DATA PROVIDED:
## start

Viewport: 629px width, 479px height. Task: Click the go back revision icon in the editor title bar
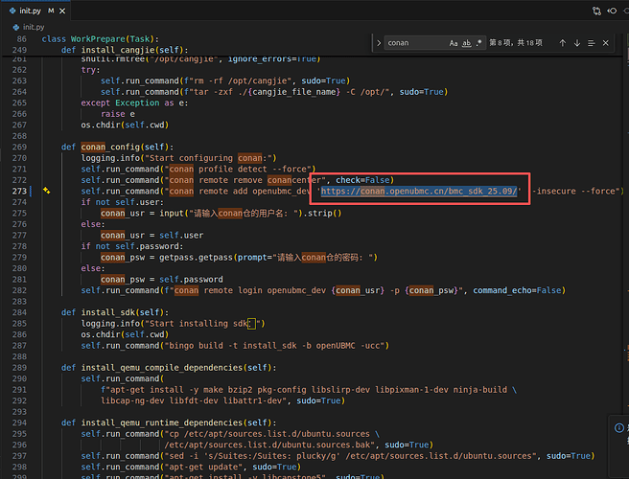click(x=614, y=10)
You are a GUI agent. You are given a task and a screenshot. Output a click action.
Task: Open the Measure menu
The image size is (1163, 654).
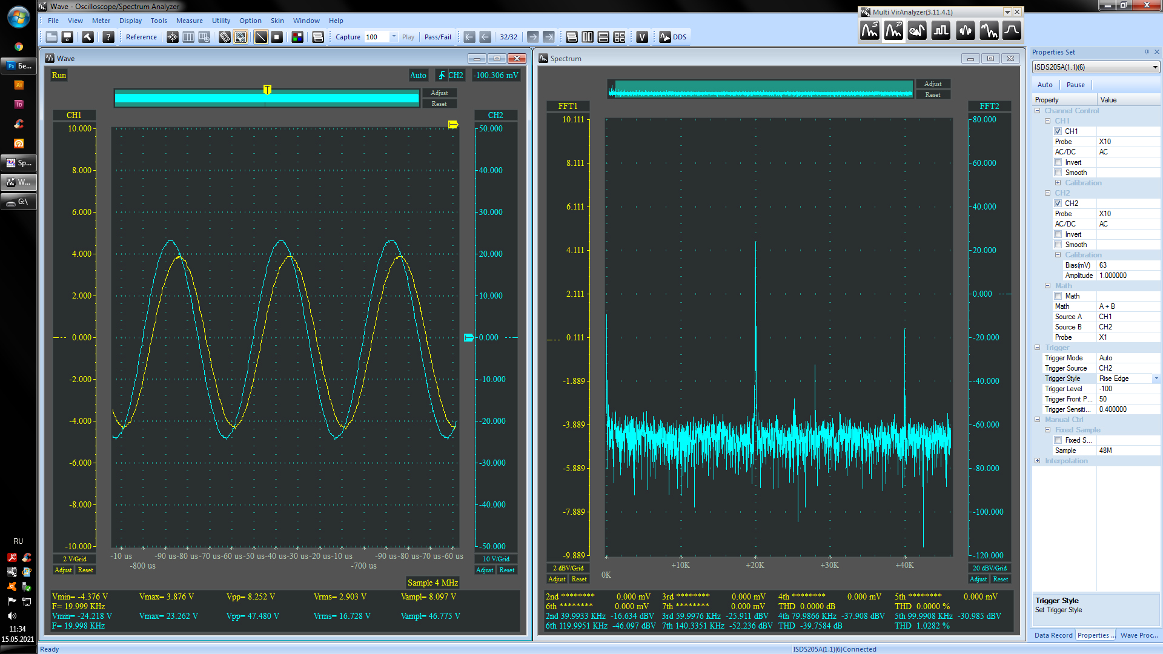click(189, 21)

## end
## start

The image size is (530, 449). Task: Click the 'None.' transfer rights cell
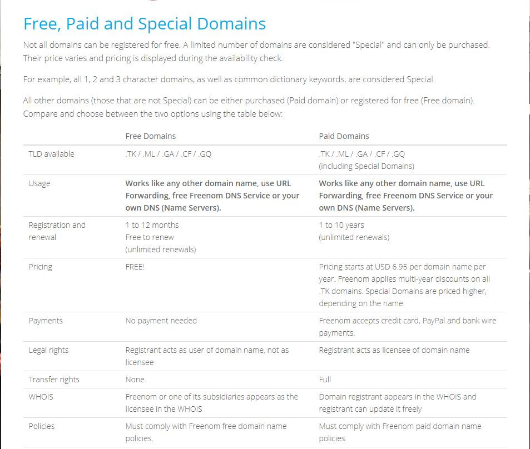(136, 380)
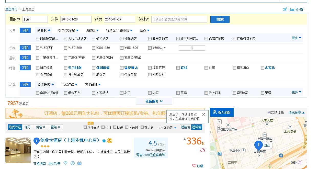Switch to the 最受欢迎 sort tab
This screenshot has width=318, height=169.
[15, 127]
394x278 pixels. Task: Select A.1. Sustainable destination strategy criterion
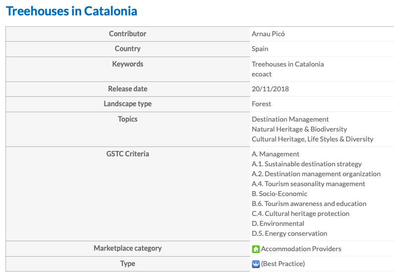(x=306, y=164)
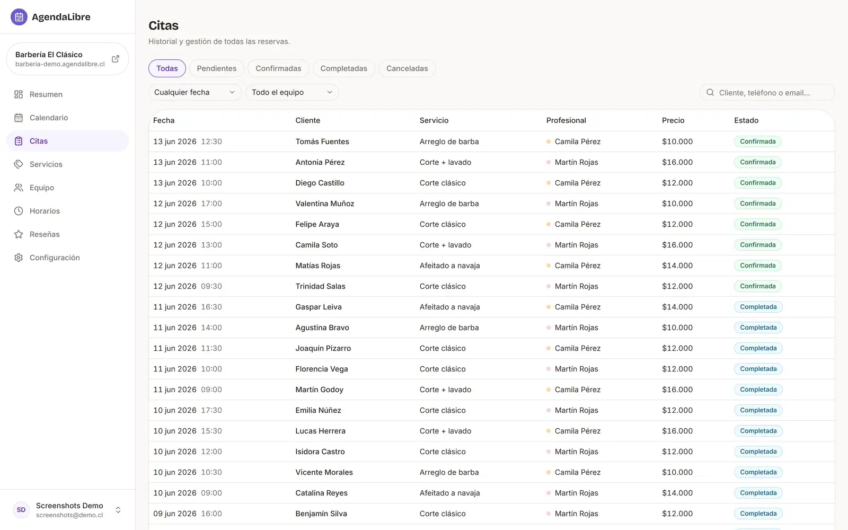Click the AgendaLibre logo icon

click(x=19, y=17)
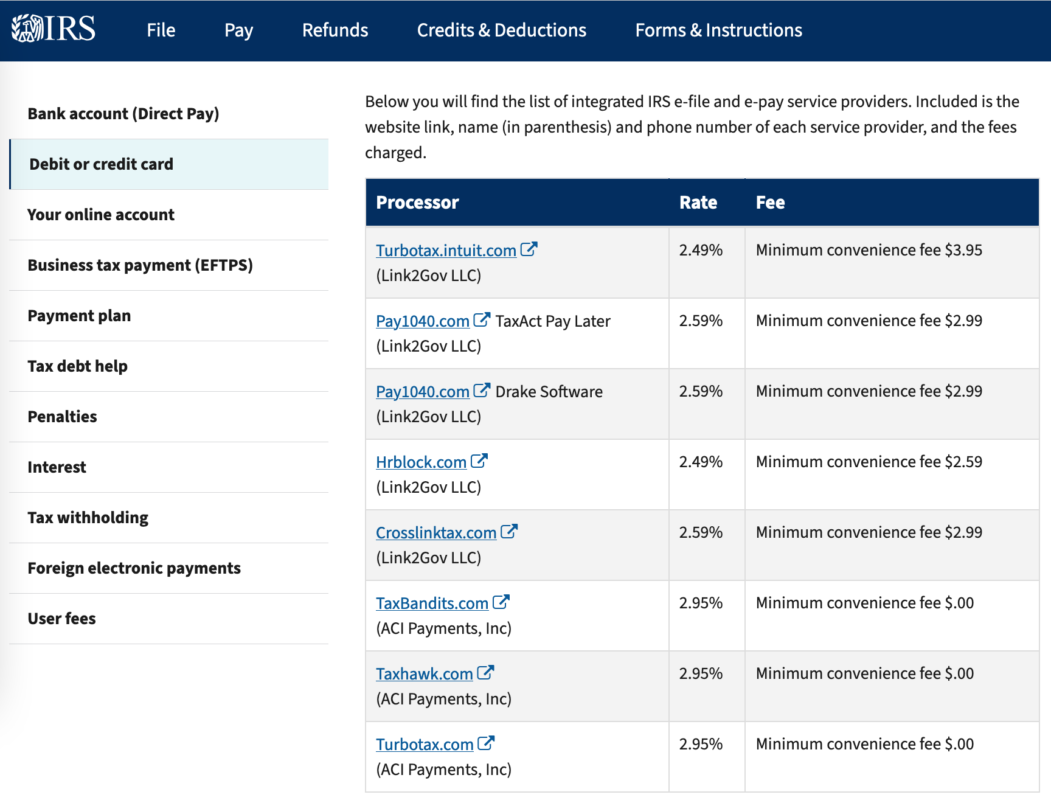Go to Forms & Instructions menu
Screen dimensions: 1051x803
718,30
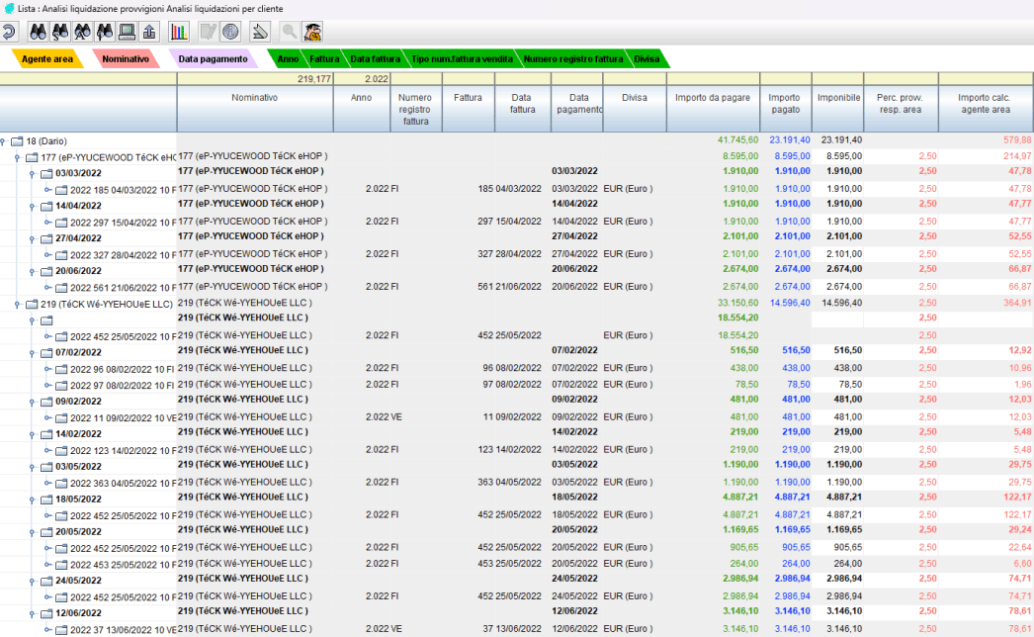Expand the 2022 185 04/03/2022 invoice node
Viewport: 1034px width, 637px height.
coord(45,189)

## end
## start

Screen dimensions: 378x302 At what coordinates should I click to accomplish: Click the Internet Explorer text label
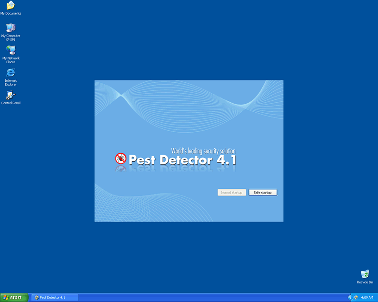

## end

WHAT YOU SHOULD DO:
Find each row above that contains the word "screenshot", and copy those rows out in full.

COMPLETE RESPONSE:
You are a GUI agent. You are given a task and a screenshot. Output a click action.
This screenshot has width=318, height=169.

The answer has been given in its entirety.